The number of NHS patients being treated in private hospitals has rocketed by more than 300% despite pledges to halt privatisation.
Startling new figures have revealed 6,417 patients were farmed out to private facilities last year, as hospitals struggle to hit stringent waiting time targets.
The staggering figure is more than FOUR times the 1,560 NHS patients treated privately just a decade ago.
A separate study recently revealed the NHS has spent nearly £100m sending its patients for private treatment over the past three years alone.
The revelations will come as an embarrassment to the SNP Government, which in 2011 claimed the private sector had been “eradicated” from Scotland’s NHS.
They are also likely to anger First Minister Nicola Sturgeon who has repeatedly promised to tackle the “creeping privatisation” of the health service.
Dr Jean Turner, former chief executive of the Scotland Patients Association, said: “It is down to decisions made in the 1990s when it was decided they would cut beds and more would be done in the community.
“No matter who is in Government at present nothing can be solved quickly because we have lost these beds.
“If you are going to admit somebody for an elective procedure you need to have a bed, maybe a high dependency bed or even an intensive care bed.
“There are then other things that need to be in place for a patient to go into hospital, and the truth is you end up having to lose your elective patients, because there are so many going through A&E that need to be admitted.”
NHS Lothian dispatched 2,199 people to private practices during 2013/14 which is more than any other in Scotland, and a staggering increase on the four patients treated privately in 2004/5.
NHS Grampian was second highest with 952 last year, compared to 645 a decade ago. Third was NHS Greater Glasgow and Clyde, which shipped out 901 patients last year compared to just 59 in 2004/5.
Jenny Marra, Scottish Labour’s shadow cabinet secretary for health, said: “As the pressure on our NHS intensifies, health boards are having to pay for patients to be treated privately to meet the SNP’s legally guaranteed waiting times.
“This is proving to be a massive cost to our health service and is allowing private health to profit from SNP policy.”
Meanwhile, separate data uncovered through a freedom of information request, found £94.2m has been shelled out to treat NHS patients in private hospitals and clinics over the past three years.
The sum would be enough to pay the wages of 1,400 newly qualified nurses for three years.
A quarter of the patients were treated in private facilities outside of their health board area including the south of England and the NHS has been forced to pick up the tab for transportation costs on numerous occasions.
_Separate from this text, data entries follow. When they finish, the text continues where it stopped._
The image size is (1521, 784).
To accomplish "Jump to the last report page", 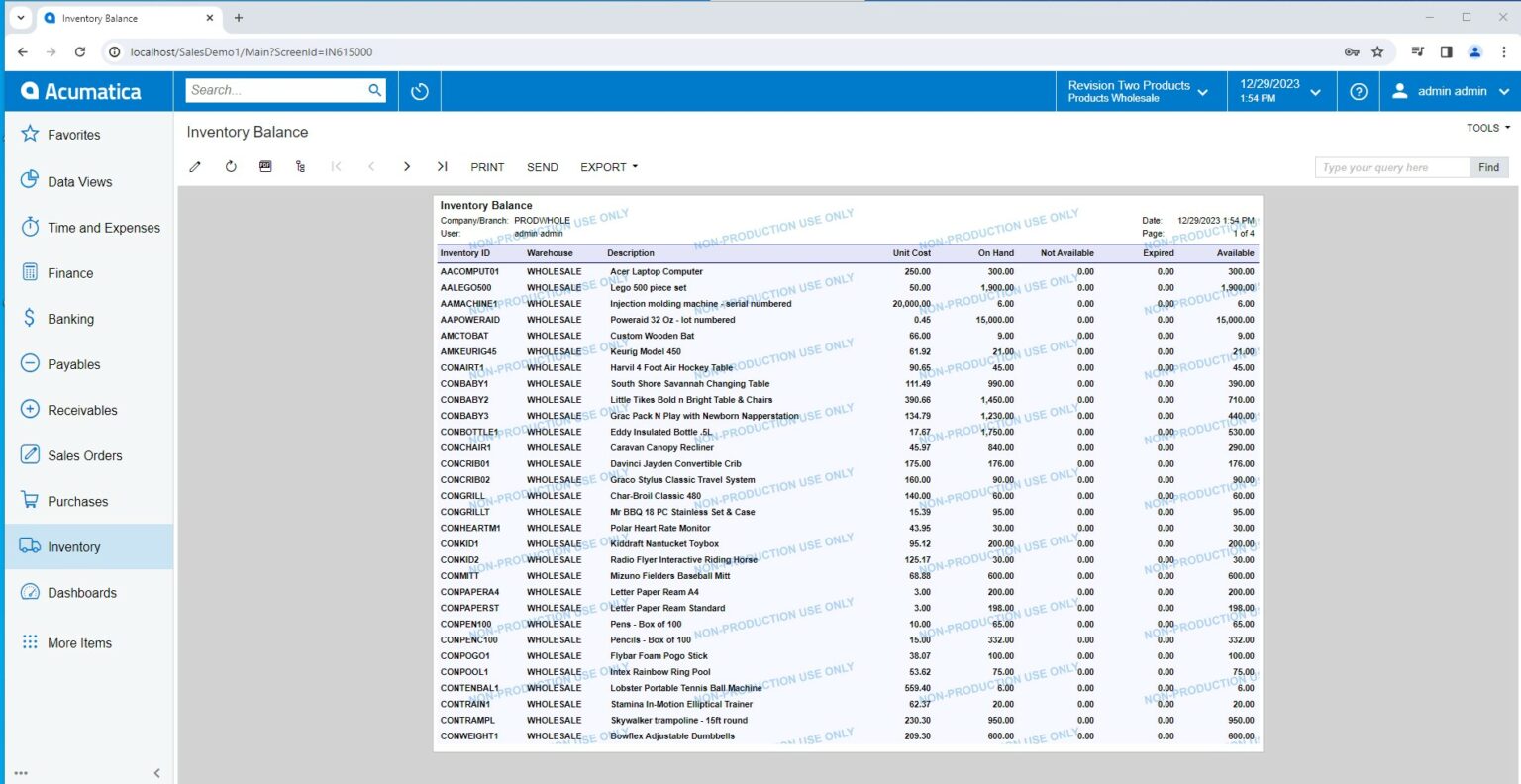I will [442, 167].
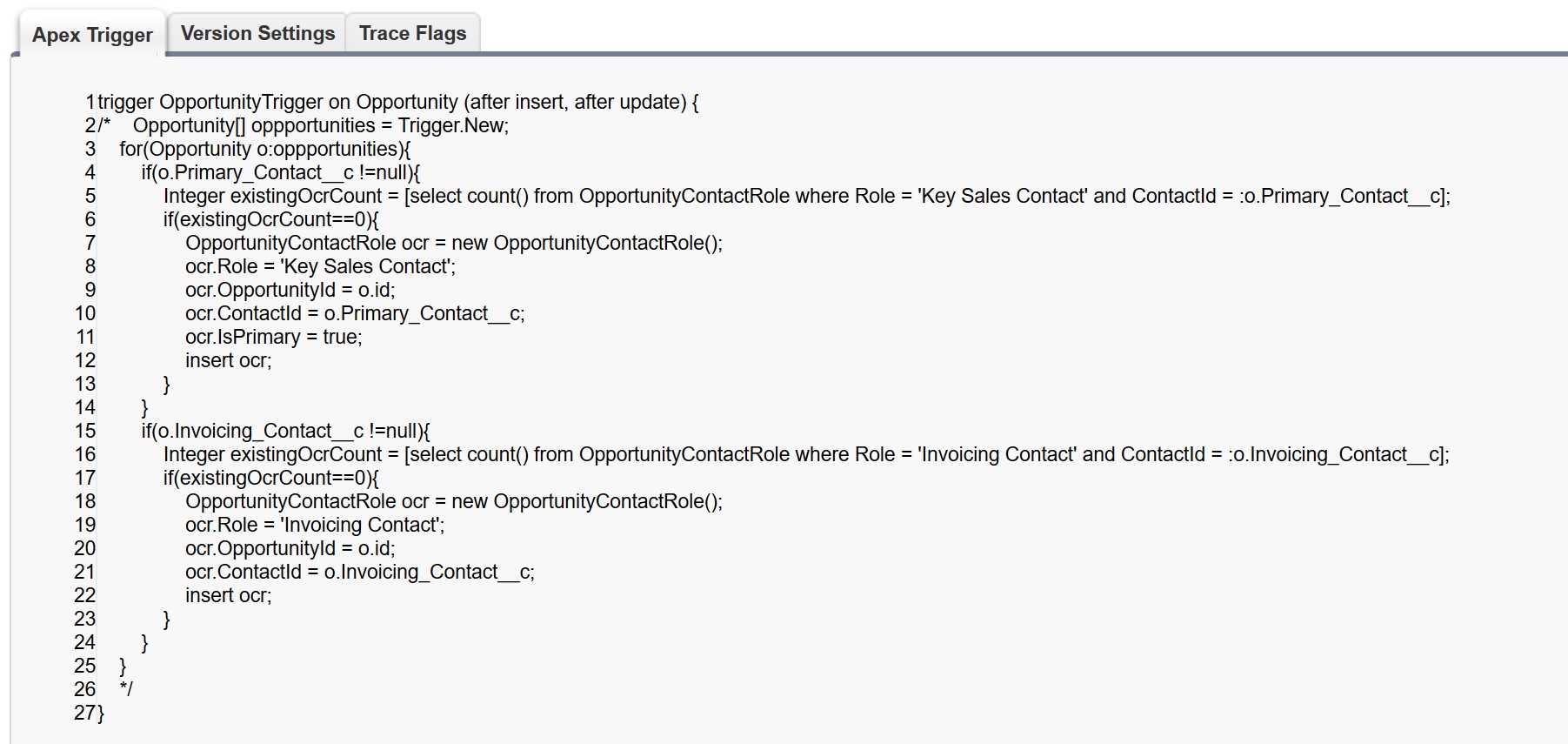Click the insert ocr statement on line 12
The width and height of the screenshot is (1568, 744).
coord(228,360)
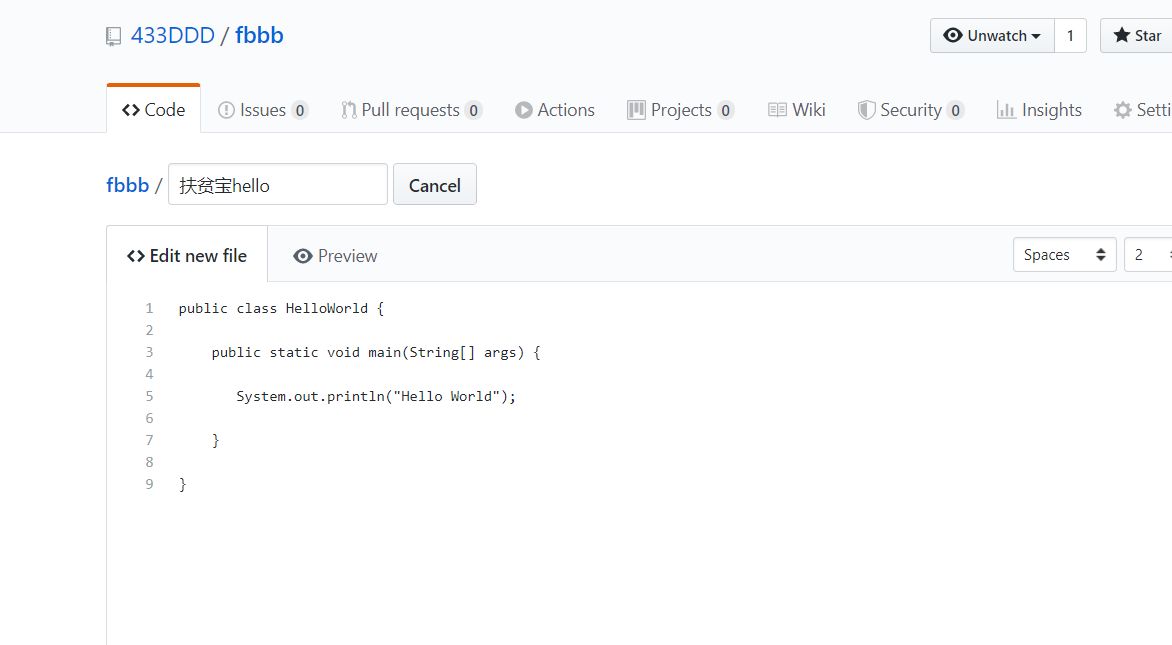Select the Edit new file tab
The height and width of the screenshot is (645, 1172).
click(x=187, y=256)
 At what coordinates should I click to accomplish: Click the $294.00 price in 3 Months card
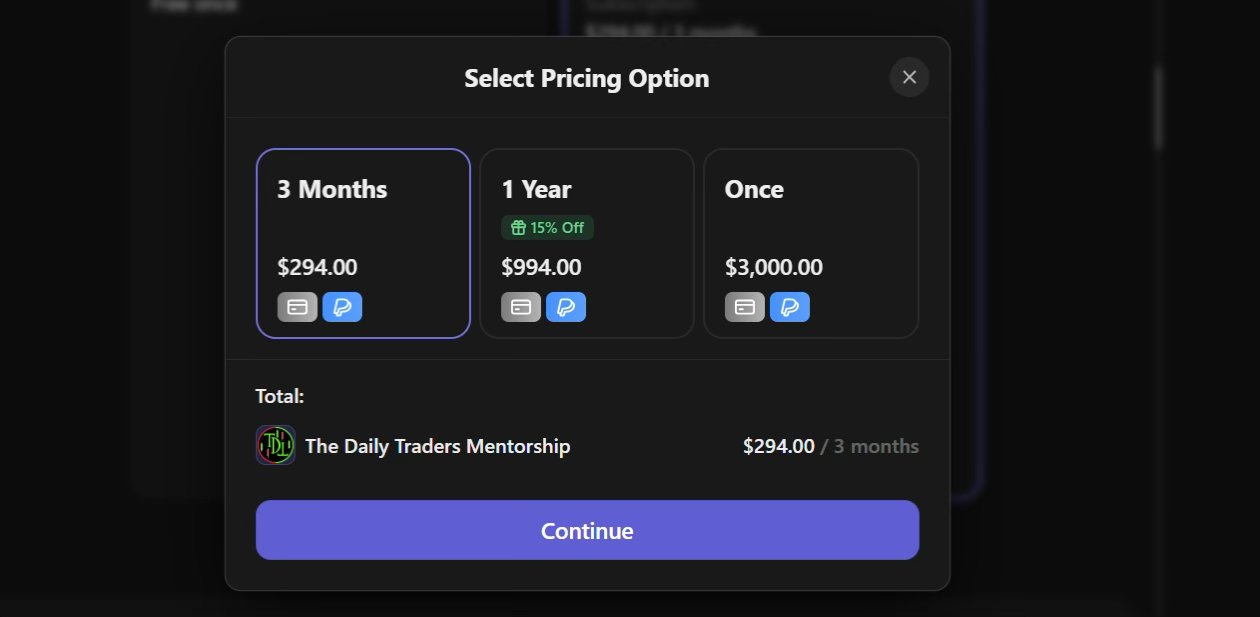click(x=317, y=268)
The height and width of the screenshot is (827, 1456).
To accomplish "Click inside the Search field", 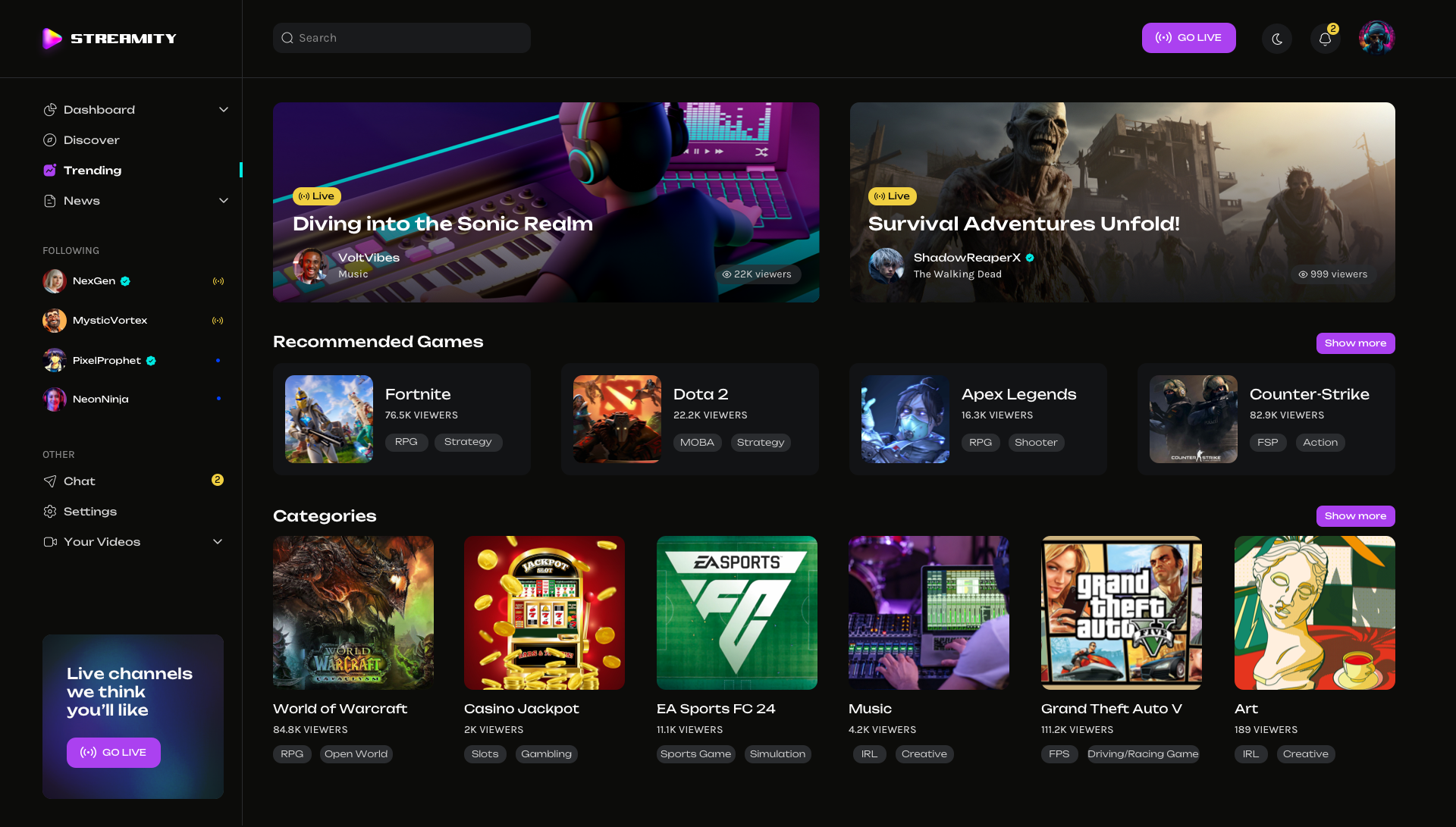I will pyautogui.click(x=401, y=37).
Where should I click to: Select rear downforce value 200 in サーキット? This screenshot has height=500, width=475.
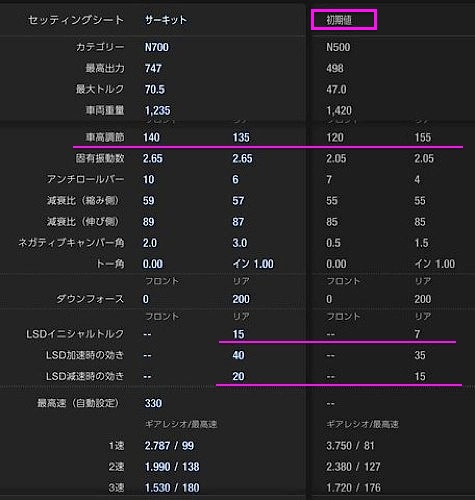click(241, 299)
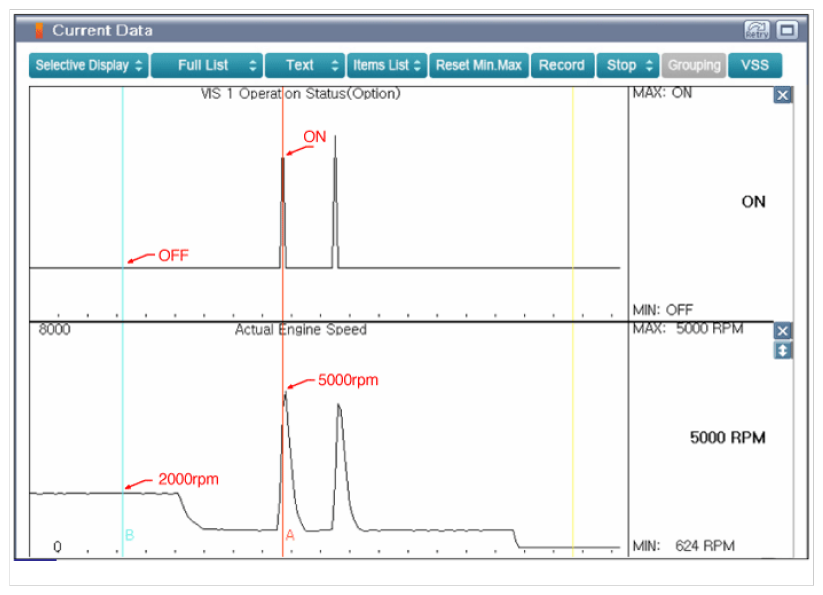Start recording with the Record button
Screen dimensions: 823x595
(x=561, y=65)
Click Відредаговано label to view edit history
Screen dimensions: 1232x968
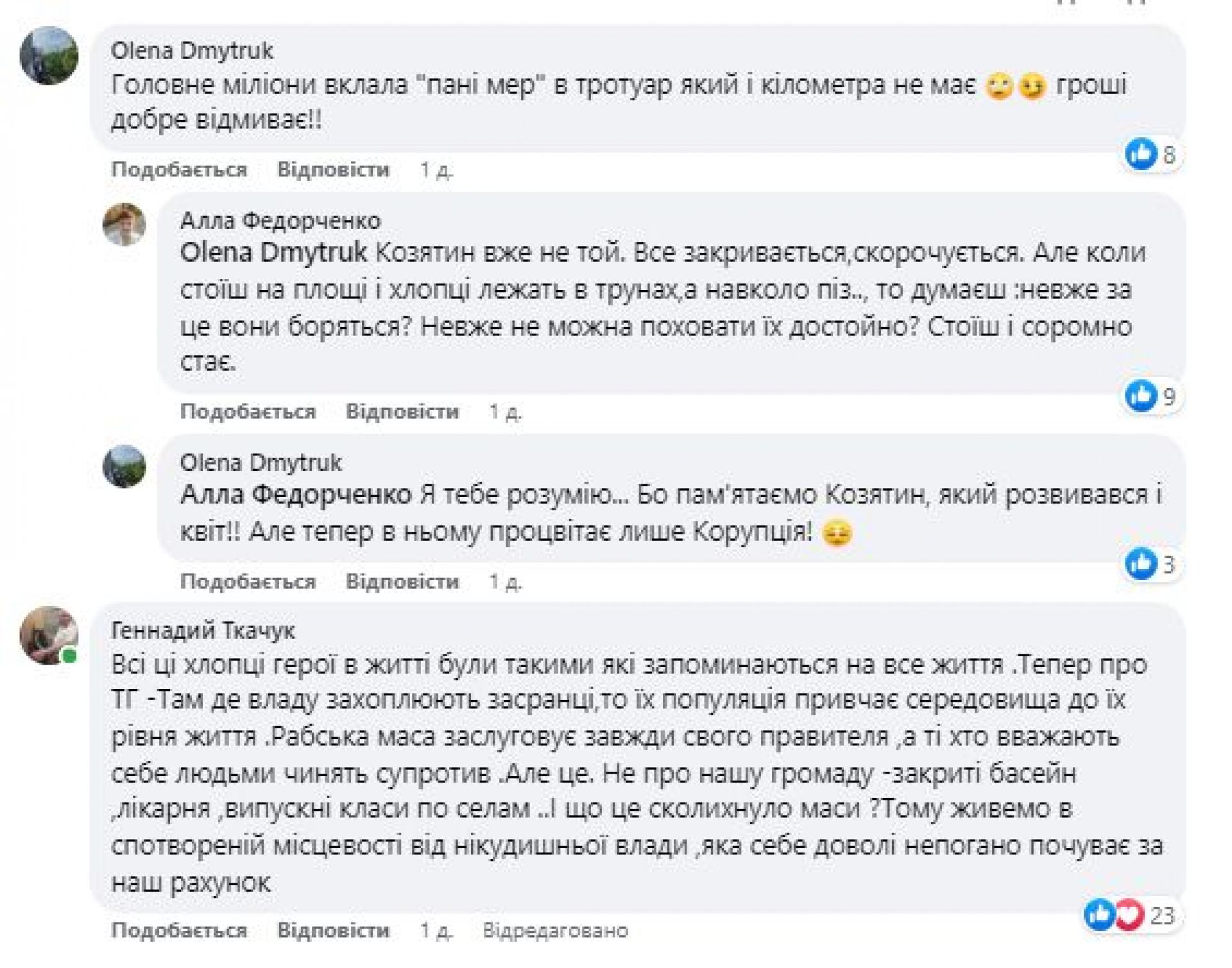[x=555, y=931]
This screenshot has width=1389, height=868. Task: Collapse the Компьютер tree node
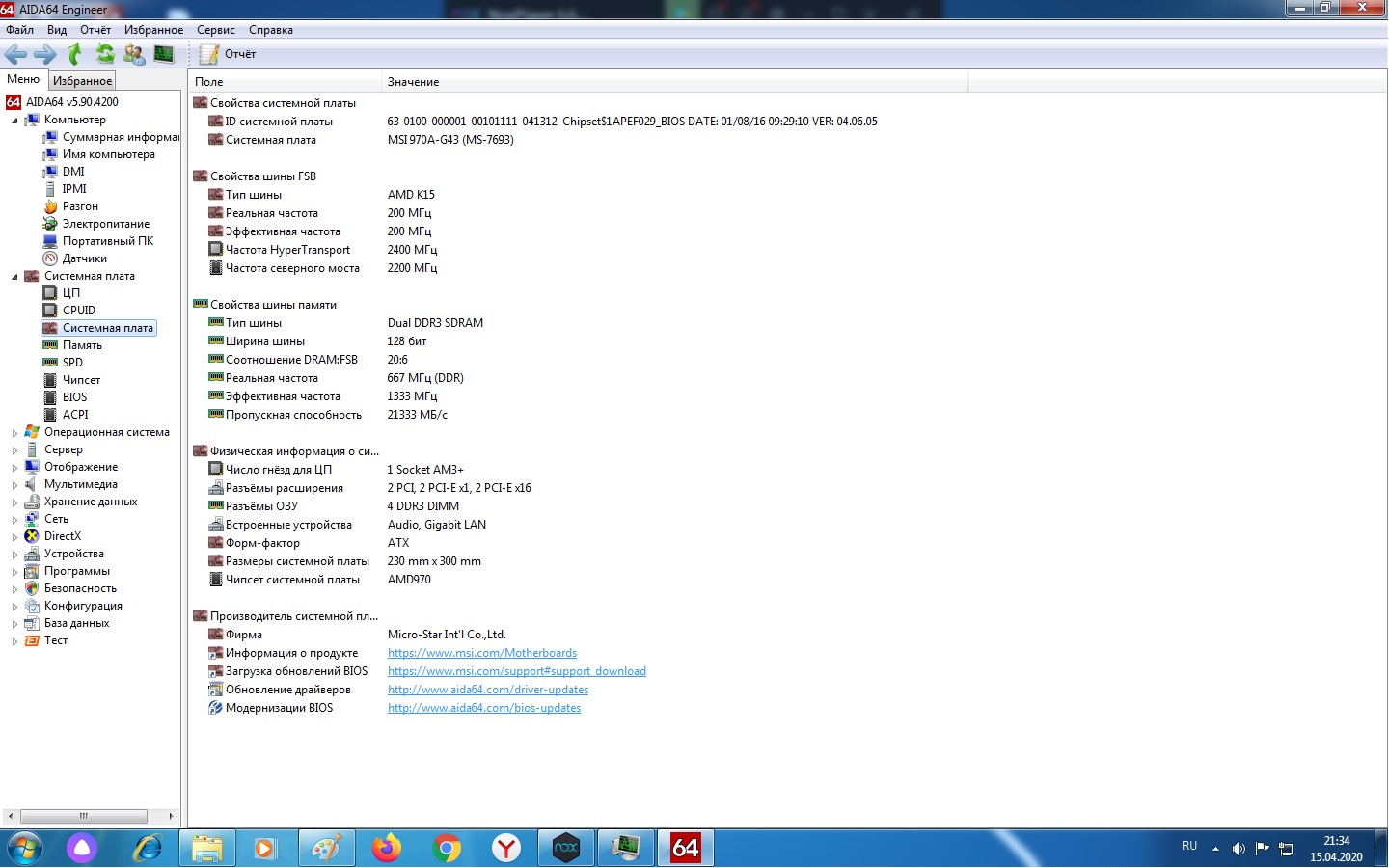tap(14, 121)
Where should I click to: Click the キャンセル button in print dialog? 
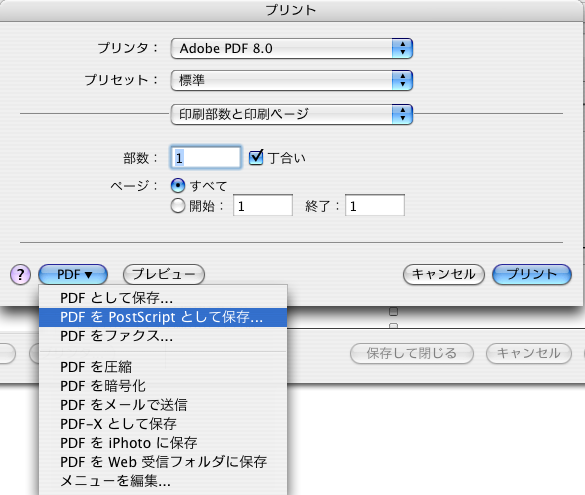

However, it is understood a significant proportion of the overall bill is spent paying NHS doctors to give the treatment in their own time in private hospitals.
But Scottish Conservative health spokesman Jackson Carlaw welcomed the “valuable” contribution private providers are making. He said: “These figures show how valuable the independent health sector is in helping the NHS.
“They also expose the SNP’s horrific hypocrisy on the issue.
“Throughout the referendum it scaremongered about NHS privatisation, all the while increasing its own dependence on the sector.”
The revelations come just a month after the Scottish Government was forced to defend itself over the NHS’s failure to hit waiting times targets.
In December 89% of patients had to wait less than 18 weeks from being referred by their GP to being seen by a specialist, which was just short of the 90% minimum.
And in the last quarter of 2014, 2,000 patients waited more than 12 weeks from specialists agreeing a treatment was needed to it starting, despite a Government pledge all patients would have treatment within that time.
A Scottish Government spokesperson said: “The Scottish health service is seeing more patients than ever.
“It carried out a record of more than one million inpatient procedures last year, an increase of almost 18%, or 162,000, under this Government.
“Audit Scotland’s most recent assessment showed that NHS spending in the independent sector has actually fallen in the last year, and represents only 0.8% of the Scottish NHS frontline budget.”